Write the next part of the article on the spec-driven sprint, starting right after its last paragraph.

- EXCERPT TO READ -
++++++++

Chapter 07

Process Mastery

The Spec-Driven Sprint: Six Stages from Stakeholder Pain to Agent-Built Product

March 30, 202610 min read

Part 7 of the Agentic-Oriented Development series

The Chief Risk Officer wasn't angry. He was exhausted.

I was interviewing him at a large investment company, trying to understand how his team shared risk data across the organization. The answer surprised me. Once a month. That was it. Twenty risk analysts relied on a single Access database running on a computer under a desk. The process took days to compile. Any failure during that compilation meant starting the entire report over from scratch. And the data was already 30 days stale by the time anyone saw it.

His frustration was obvious. But here's what I didn't do. I didn't open a tool and start building.

Instead, I ran a process. I interviewed the CRO to understand the actual pain, not the assumed solution. Then I wrote a business proposal. Not a requirements document. A specification. It defined what success looked like before anyone wrote a line of code.

The spec was specific:

Success criteria: Risk data visible within 24 hours of market close. System resilient to single-point failures. Backed up and recoverable without manual intervention.
Inputs: The existing Access database schema, the Azure cloud environment, the CRO's reporting requirements.
Validation gates: A data integrity audit comparing old outputs to new, CRO sign-off on the dashboard UX, and an IT security review of the cloud configuration.

I walked the proposal through budgeting gates to secure corporate funding. Then I assigned my lead developer, UX designer, and full stack engineer to build out a plan. Not to build the product. To build the plan.

In less than three months, we moved that team of 20 analysts from monthly stale reports onto a mobile application with a cloud-native backend. The business went from a 30-day delay on risk data to 24 hours. The system was now resilient and backed up. No one's desktop computer was a single point of failure anymore.

The CRO never asked for a mobile app. He described pain. The process translated pain into a spec, and the spec into a product. Today, when you work with AI coding agents, the same discipline determines whether you ship or spin.

++++++++

- GIVEN INFORMATION -
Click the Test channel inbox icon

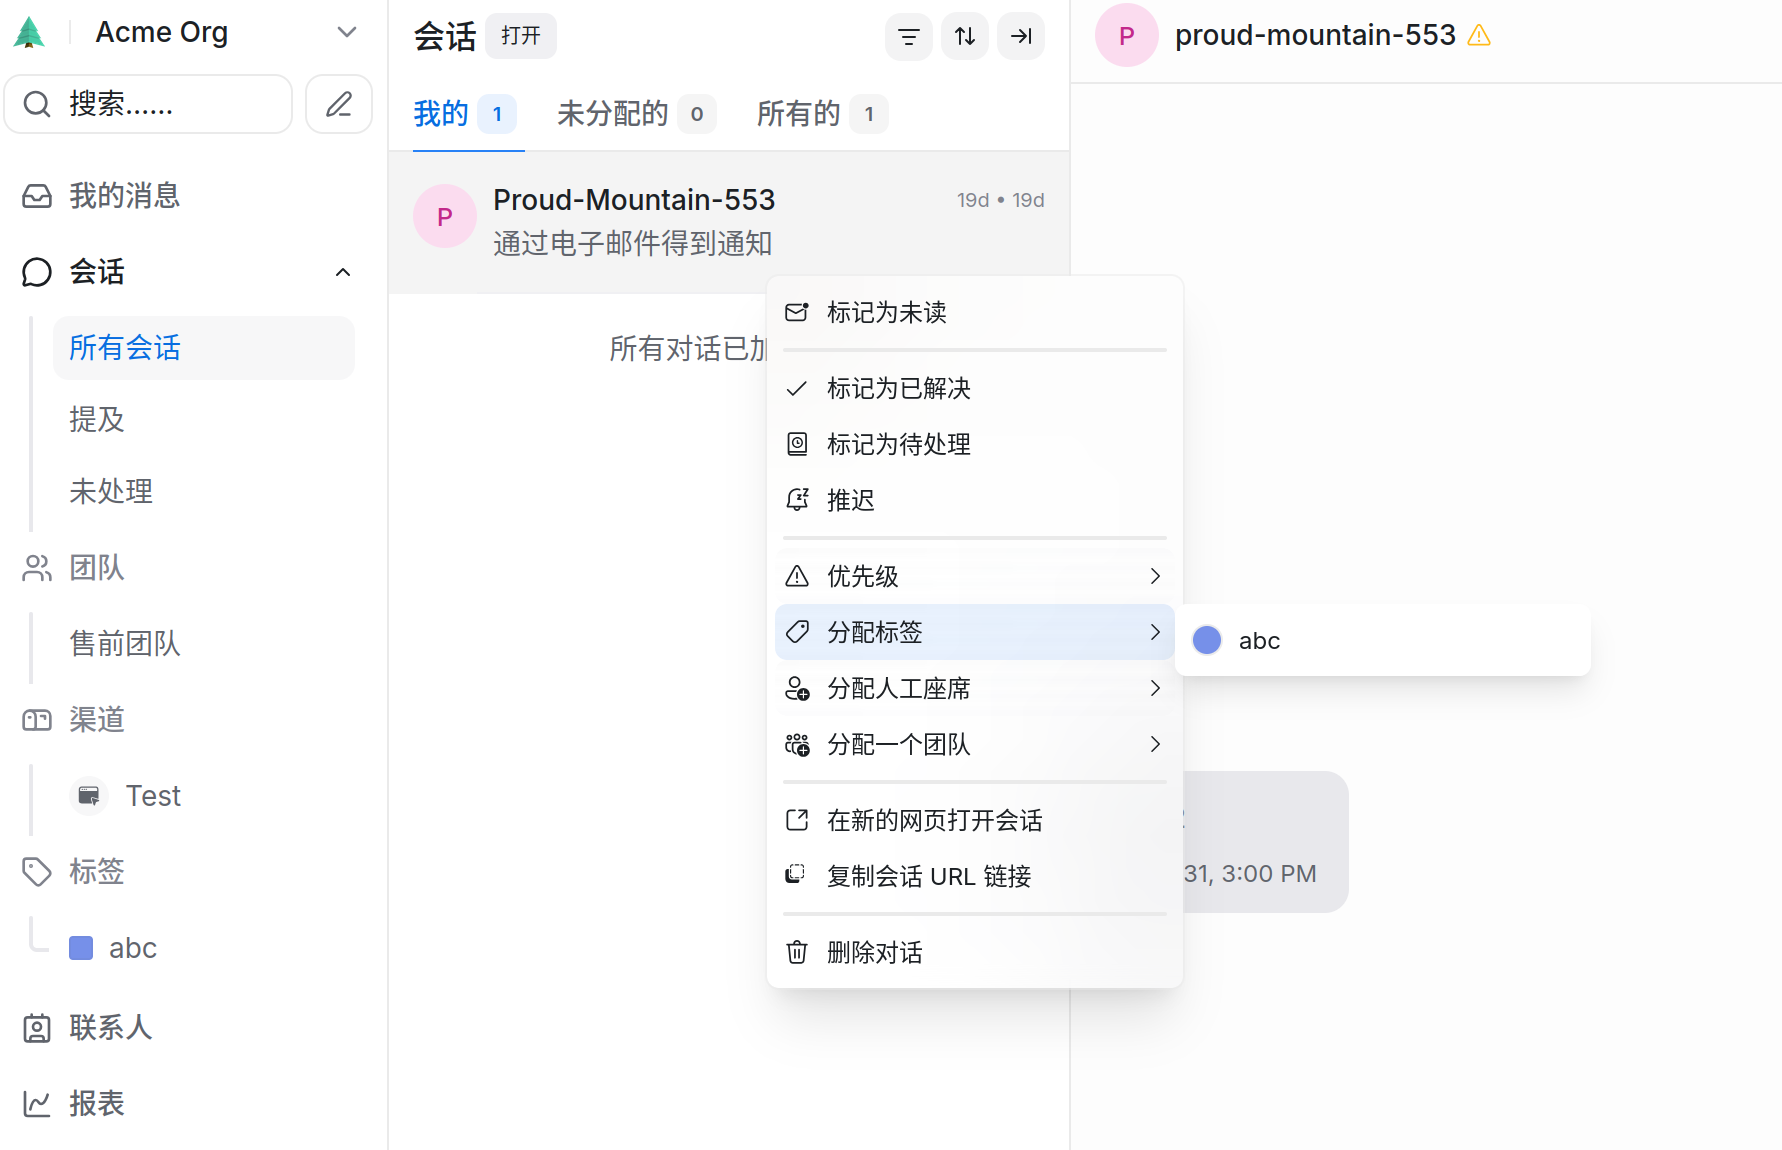89,796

++++++++

- OUTPUT FOR THIS EXERCISE -
Specifications That Agents Can Execute

The distinction between a spec and documentation is where most developers get stuck. Chapter 6 introduced the shift from prompt thinking to workflow thinking. Now I want to make it precise.

Documentation tells humans what was built. Specs tell agents what to build. A spec constrains decisions before they happen, which makes it fundamentally different from a design doc that a human interprets after the fact. The spec IS the instruction set.

What makes a spec executable? Three properties:

Inputs are explicit. The agent knows what it's working with. No guessing about the tech stack, existing schemas, or environmental constraints.
Success criteria are testable. Every criterion can become a validation gate or automated test. If you can't write a test for it, it isn't a criterion. It's a wish.
Handoffs are defined. The spec says which agent (or human) owns which piece and where the boundaries are.

Here's a side-by-side comparison that makes this concrete.

Documentation (descriptive, for humans): "Authentication uses JWT tokens with 1-hour expiry."

Specification (prescriptive, for agents):

Input: Existing auth module, current token schema

Success criteria:
1. Token refresh endpoint returns new token within 500ms
2. Expired tokens trigger re-login flow with user-visible message
3. Security agent validates token storage location, expiry
   handling, and secrets exposure before merge

Handoffs:
- Backend agent implements refresh logic
- Frontend agent handles re-login UX
- Security agent reviews before merge

An agent reading the documentation knows WHAT exists. An agent reading the spec knows WHAT to build, HOW to validate it, and WHERE its boundaries are. That difference is everything.

This is what I call intent preservation. Specs don't just instruct agents on what to build. They anchor the original goal, the why behind the work, so it survives context resets and agent handoffs. When a context window clears or a new agent picks up the task, the spec carries the intent forward. Without that anchor, each new session starts from "what does the code do now?" instead of "what were we trying to achieve?"

Think back to Chapter 2. Specs prevent context pollution (low-value information crowding out what the agent actually needs). Without a spec, the agent fills its context window with assumptions, clarifying questions, and false starts. With a spec, the agent's context is scoped to exactly what it needs.

Specs are context hygiene.

And remember Chapter 5. Specs prevent the Swiss Army Agent anti-pattern. When you define handoffs in the spec, you naturally decompose work into specialist roles instead of dumping everything into one agent.

The vibe coding contrast makes this visceral. Imagine vibe coding that same authentication feature. "Add JWT token refresh." The agent asks eight clarifying questions. You answer five. The agent implements one interpretation. You iterate three times. The final version works, but nobody documented what "works" means. Six months later, a different agent refactors the module and breaks token expiry handling because there was no spec to validate against.

At small scale, vibe coding looks fast. At any real scale, it collapses.

Building Your First Spec-Driven Workflow in a Single Sprint

So where does the discipline come from?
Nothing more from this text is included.